Word-for-word transcription: reproduce all of the data, but not the pictures.
-------- STUDY MATERIAL
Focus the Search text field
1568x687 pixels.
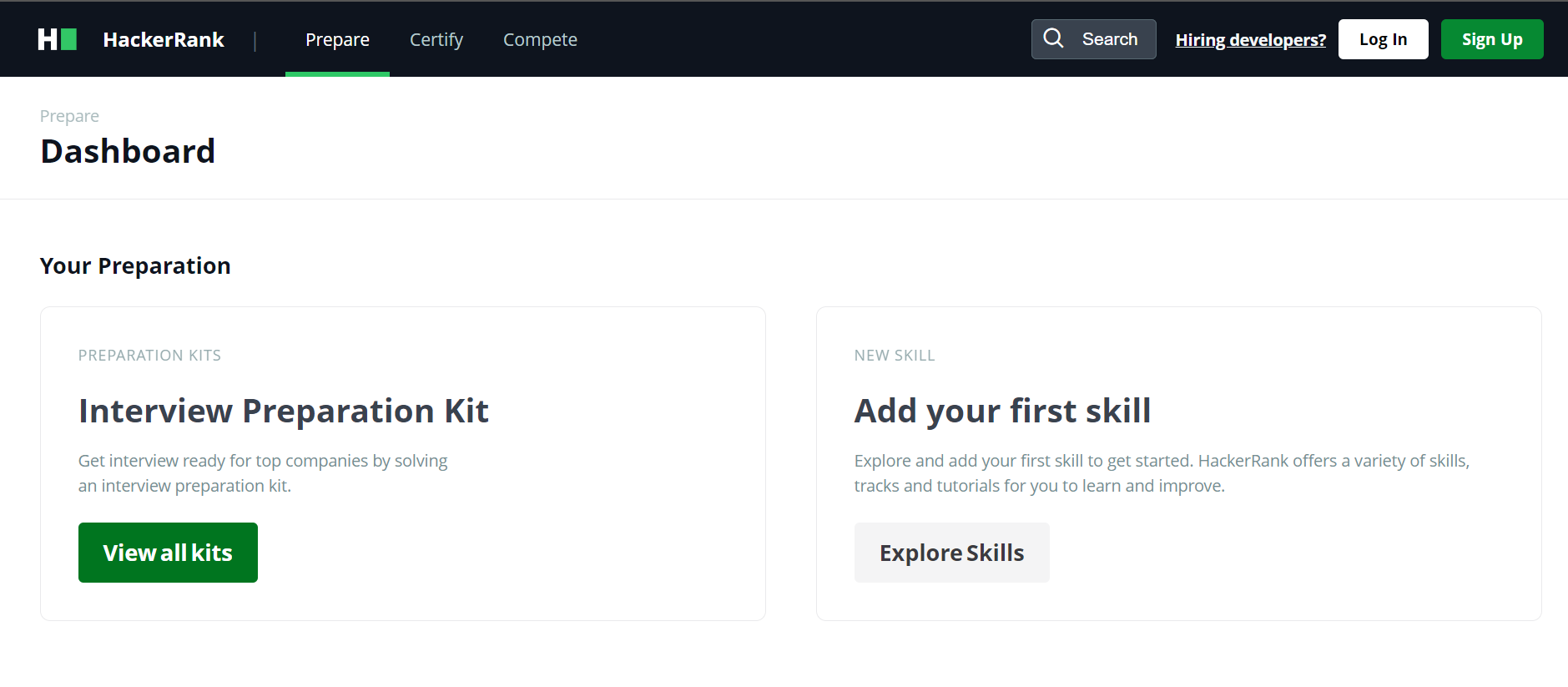[1110, 39]
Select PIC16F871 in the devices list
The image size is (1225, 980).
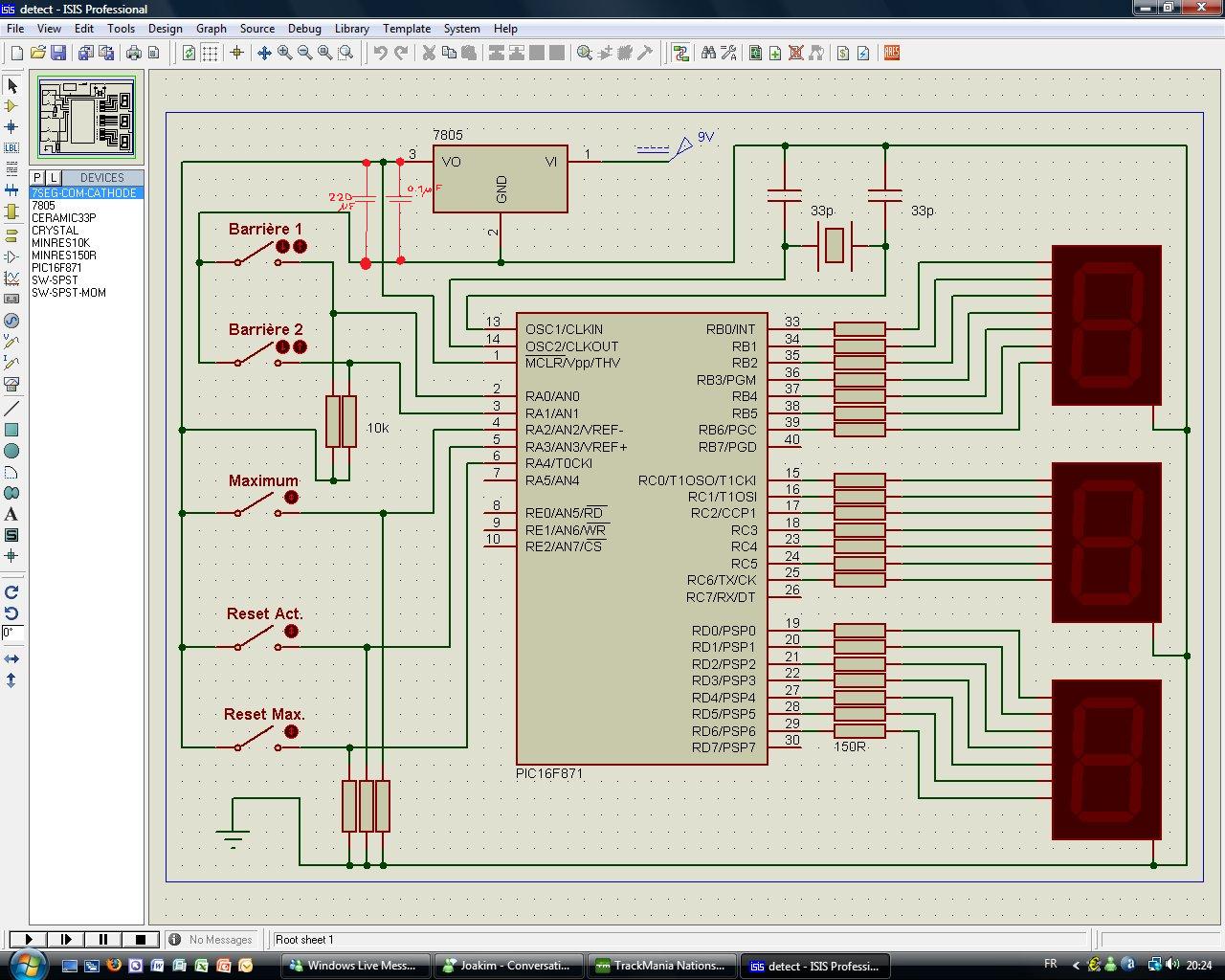click(56, 268)
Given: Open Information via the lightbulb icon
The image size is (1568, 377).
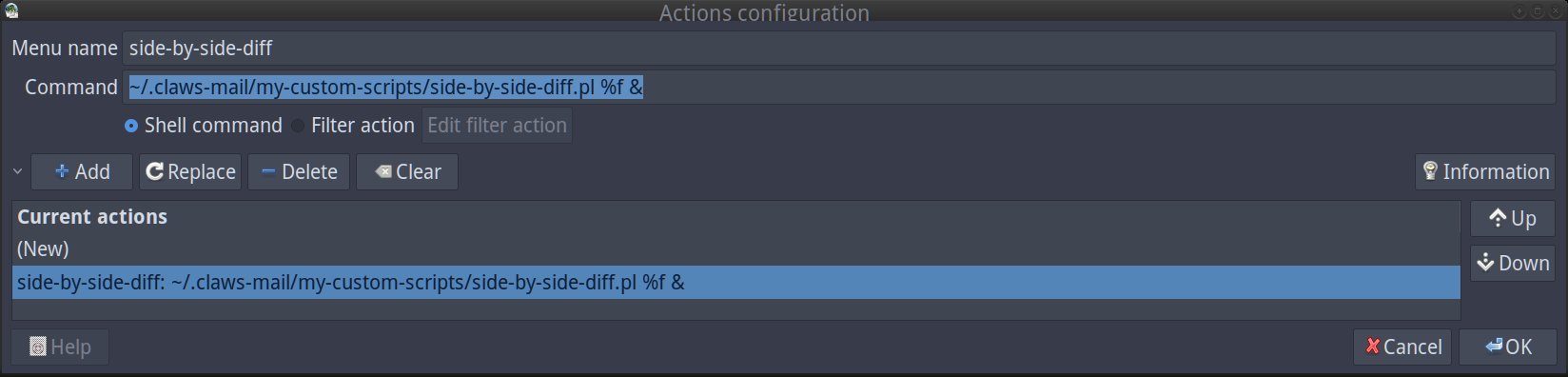Looking at the screenshot, I should click(x=1430, y=171).
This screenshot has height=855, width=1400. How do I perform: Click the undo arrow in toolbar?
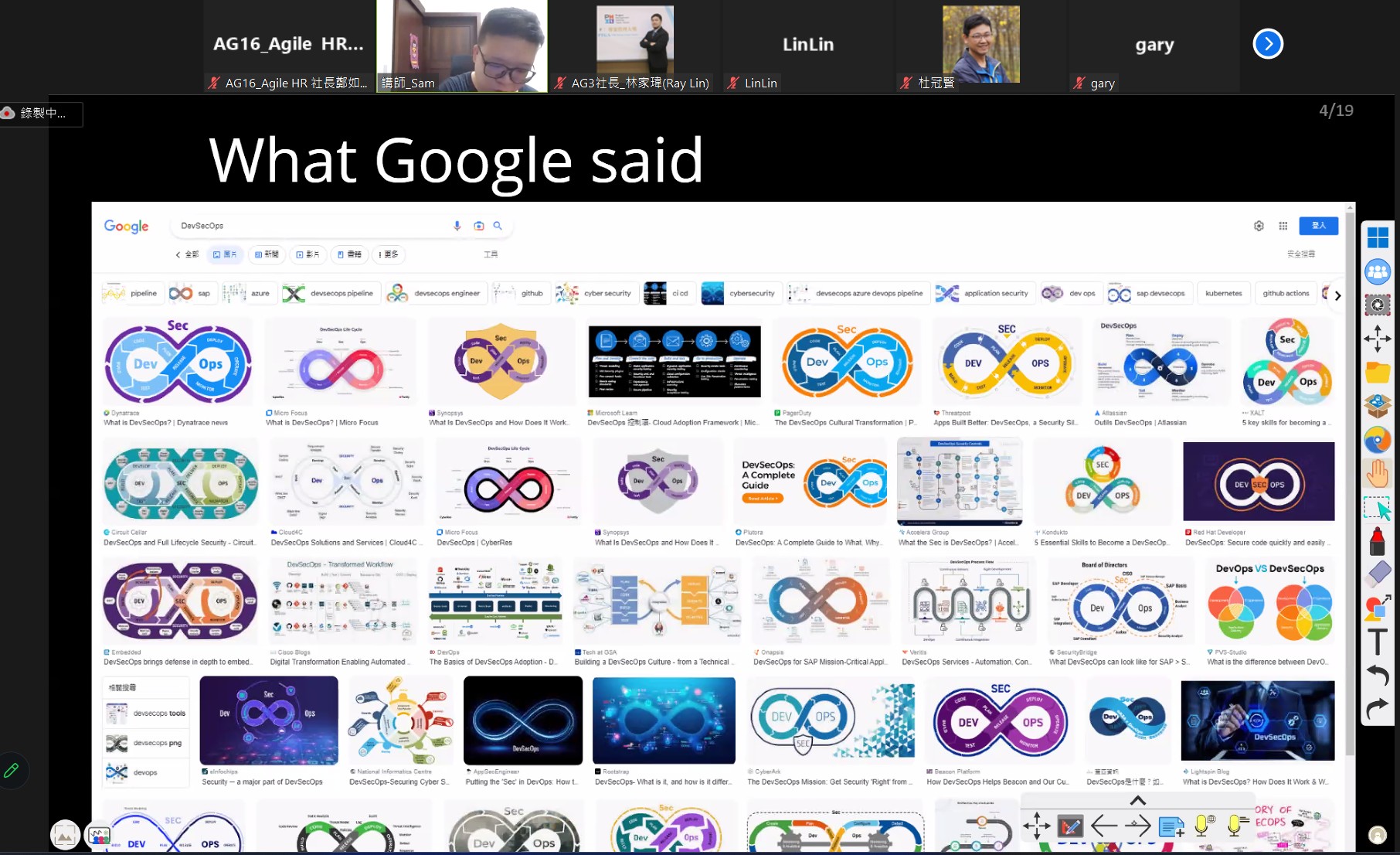[x=1377, y=675]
----------------
= THE COMPLETED TASK =
Focus the Search text field
1568x687 pixels.
[1110, 39]
Select PIC16F871 in the devices list
The image size is (1225, 980).
click(56, 268)
Given: Open Information via the lightbulb icon
The image size is (1568, 377).
Looking at the screenshot, I should click(x=1430, y=171).
This screenshot has height=855, width=1400. How do I perform: Click the undo arrow in toolbar?
[x=1377, y=675]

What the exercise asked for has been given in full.